Dataset records
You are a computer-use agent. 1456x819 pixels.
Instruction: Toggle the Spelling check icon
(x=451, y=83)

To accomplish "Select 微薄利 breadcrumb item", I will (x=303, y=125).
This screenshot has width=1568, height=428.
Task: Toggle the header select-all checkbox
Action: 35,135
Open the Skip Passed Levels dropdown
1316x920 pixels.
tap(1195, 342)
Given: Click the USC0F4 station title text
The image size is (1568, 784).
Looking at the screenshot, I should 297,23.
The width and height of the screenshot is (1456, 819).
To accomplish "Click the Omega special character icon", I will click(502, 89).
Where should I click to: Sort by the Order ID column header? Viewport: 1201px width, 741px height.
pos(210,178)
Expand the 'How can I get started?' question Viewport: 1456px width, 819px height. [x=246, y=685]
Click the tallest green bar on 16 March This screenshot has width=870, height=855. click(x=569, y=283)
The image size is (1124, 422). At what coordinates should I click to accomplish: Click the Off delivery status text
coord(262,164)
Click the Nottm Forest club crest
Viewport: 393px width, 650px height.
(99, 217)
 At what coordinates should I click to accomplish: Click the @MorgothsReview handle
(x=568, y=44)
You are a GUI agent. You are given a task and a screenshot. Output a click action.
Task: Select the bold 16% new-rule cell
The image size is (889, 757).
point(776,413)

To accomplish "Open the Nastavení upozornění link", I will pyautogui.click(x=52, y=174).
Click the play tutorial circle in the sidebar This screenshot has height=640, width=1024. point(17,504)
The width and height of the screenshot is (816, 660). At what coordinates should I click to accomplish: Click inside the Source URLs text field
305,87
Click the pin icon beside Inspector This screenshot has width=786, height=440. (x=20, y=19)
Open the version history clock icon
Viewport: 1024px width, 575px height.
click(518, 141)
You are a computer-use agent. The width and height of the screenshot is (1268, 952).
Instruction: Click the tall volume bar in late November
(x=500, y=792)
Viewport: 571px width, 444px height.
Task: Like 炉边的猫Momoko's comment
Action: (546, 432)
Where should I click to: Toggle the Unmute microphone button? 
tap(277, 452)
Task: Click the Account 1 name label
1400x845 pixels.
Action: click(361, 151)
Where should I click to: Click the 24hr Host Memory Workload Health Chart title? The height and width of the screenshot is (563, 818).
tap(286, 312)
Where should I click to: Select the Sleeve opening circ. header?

WORK TO COMPLETE →
Output the data from its first line through the line containing "Action: 35,135" as a Markdown table with the columns Row and Line, skipping blank lines.

SOLUTION TO THE EXERCISE →
| Row | Line |
|---|---|
| 1 | You are a computer-use agent. 1456x819 pixels. |
| 2 | Instruction: Toggle the Spelling check icon |
| 3 | (x=451, y=83) |
| 4 | To accomplish "Select 微薄利 breadcrumb item", I will (x=303, y=125). |
| 5 | This screenshot has width=1568, height=428. |
| 6 | Task: Toggle the header select-all checkbox |
| 7 | Action: 35,135 |